Polymorphonuclear cells (PMNs) are a specialized type of white blood cell and a key component of the body’s innate immune system. Characterized by a multi-lobed nucleus and a cytoplasm filled with granules, PMNs are among the first responders to infection or injury. They act as frontline defenders, swiftly identifying and neutralizing foreign invaders.
Key Types of Polymorphonuclear Cells
Polymorphonuclear cells primarily consist of three main types: neutrophils, eosinophils, and basophils, each distinguished by their specific staining properties and specialized functions. Neutrophils are the most abundant PMNs, making up 50% to 70% of all circulating white blood cells. They possess a nucleus divided into two to five lobes and contain granules that stain a neutral, pale lilac color. Neutrophils are the first responders to bacterial and fungal infections, migrating rapidly to sites of inflammation and typically have a short lifespan in circulation.
Eosinophils are another type of PMN, identifiable by their bilobed nucleus and large granules that stain a distinctive reddish-orange with acidic dyes. These cells play a role in the body’s defense against parasitic infections and are involved in allergic reactions.
Basophils are the least common type of PMN, comprising less than 1% of the total white blood cell count. They feature an S-shaped or bilobed nucleus and possess large granules that stain a deep purple with basic dyes. Basophils are involved in allergic responses and inflammatory processes, primarily by releasing substances like histamine and heparin from their granules.
Immune System Roles
Polymorphonuclear cells contribute to the immune system through several mechanisms. One primary function is phagocytosis, a process where these cells engulf and internalize foreign particles like bacteria, fungi, or cellular debris. Once engulfed, these pathogens are contained within a vesicle where they are destroyed by enzymes and reactive oxygen species.

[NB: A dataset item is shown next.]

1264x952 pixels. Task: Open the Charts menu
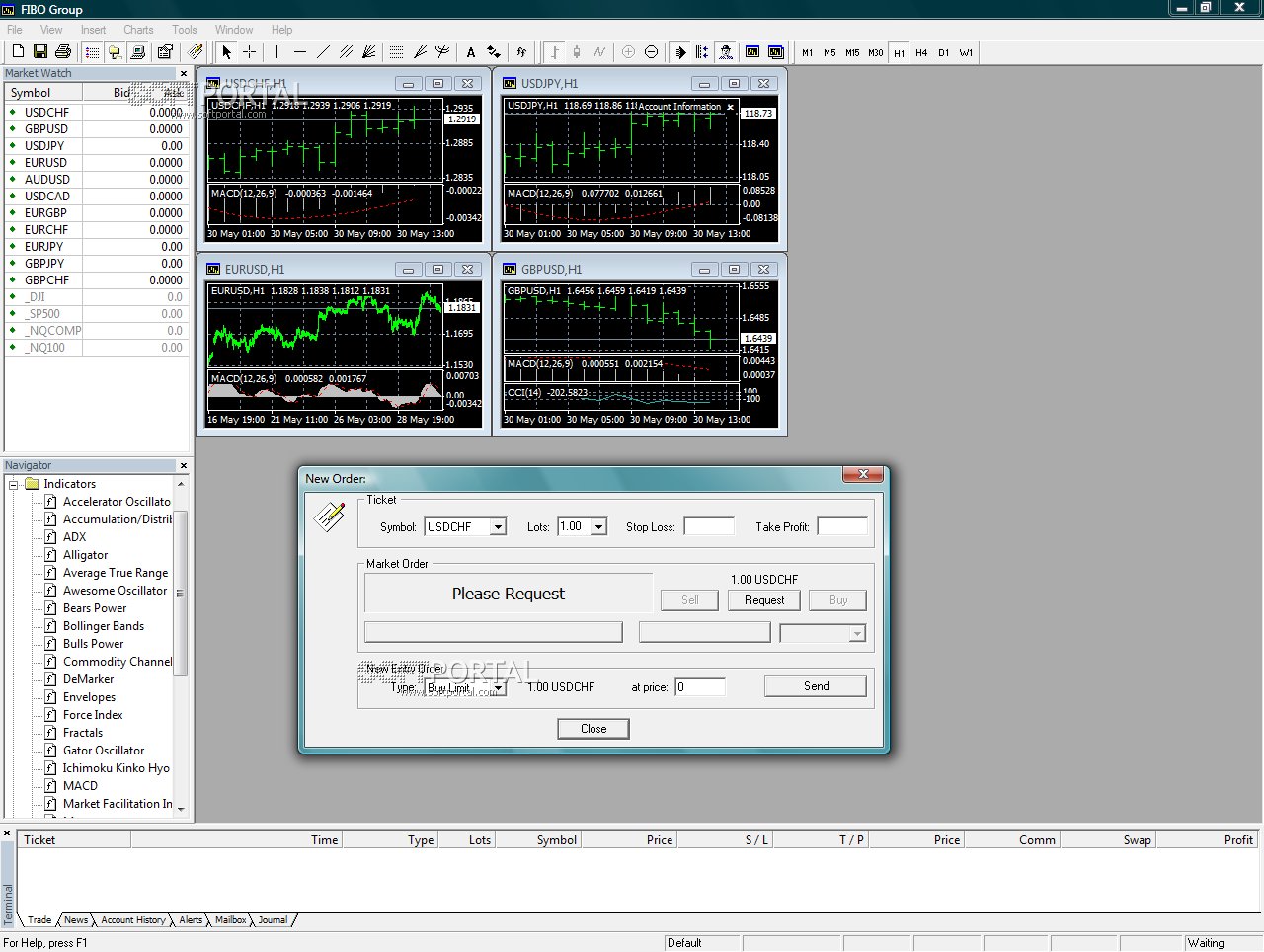pos(138,30)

Another mechanism is degranulation, where PMNs release the contents of their cytoplasmic granules into the surrounding environment or directly into phagosomes. These granules contain a diverse array of antimicrobial substances, including enzymes and antimicrobial peptides.
PMNs also play a role in initiating and propagating inflammatory responses. Upon encountering pathogens or tissue damage, these cells are rapidly recruited to the affected site through a process called chemotaxis, guided by chemical signals released by other immune cells or the pathogens themselves. This swift migration allows them to act as the body’s initial cellular defense.

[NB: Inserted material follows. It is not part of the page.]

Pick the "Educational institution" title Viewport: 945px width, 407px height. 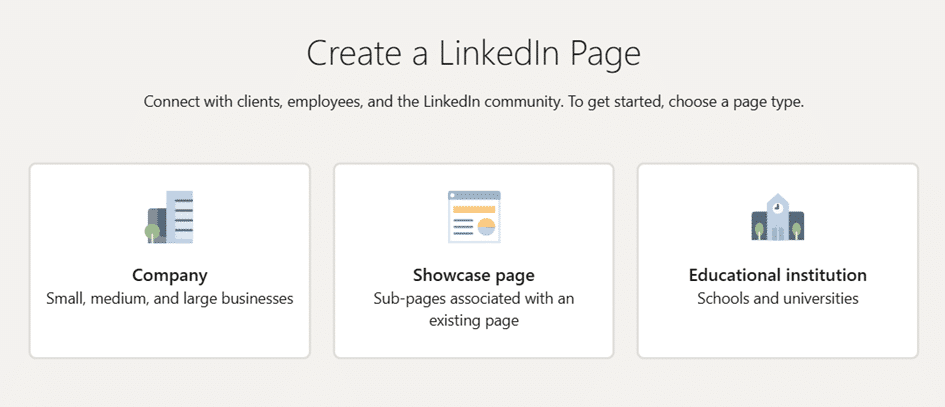[778, 275]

Beyond direct killing, PMNs contribute to inflammation by producing and releasing various cytokines and chemokines. These signaling molecules recruit other immune cells to the site of infection and regulate the immune response. Some neutrophils can also form neutrophil extracellular traps (NETs), which are web-like structures composed of DNA and antimicrobial proteins that ensnare and neutralize pathogens outside the cell.
Impact on Health and Disease
Polymorphonuclear cells are important in maintaining overall health, through their role in fighting infections and contributing to wound healing. Neutrophils, as first responders, rapidly infiltrate wound sites. Here, they remove cellular debris and prevent microbial colonization, ensuring a sterile environment for tissue repair.
Despite their beneficial roles, dysregulation in PMN activity can contribute to various disease states. An excessive number or inappropriate activation of PMNs can lead to chronic inflammation and tissue damage. The release of enzymes and reactive oxygen species, intended to destroy pathogens, can inadvertently harm host tissues if not properly controlled.
PMNs are also implicated in allergic reactions and conditions like asthma. Eosinophils and basophils, in particular, contribute to the inflammatory cascades seen in allergies. They release histamine and other mediators that cause symptoms such as swelling, itching, and airway constriction. In severe asthma, both eosinophils and neutrophils can become activated, releasing inflammatory mediators that damage airway cells.
Dysregulated PMN function can contribute to autoimmune diseases, including rheumatoid arthritis and systemic lupus erythematosus, where the immune system mistakenly attacks the body’s own tissues. Conversely, a deficiency in PMNs can leave an individual susceptible to severe and recurrent infections.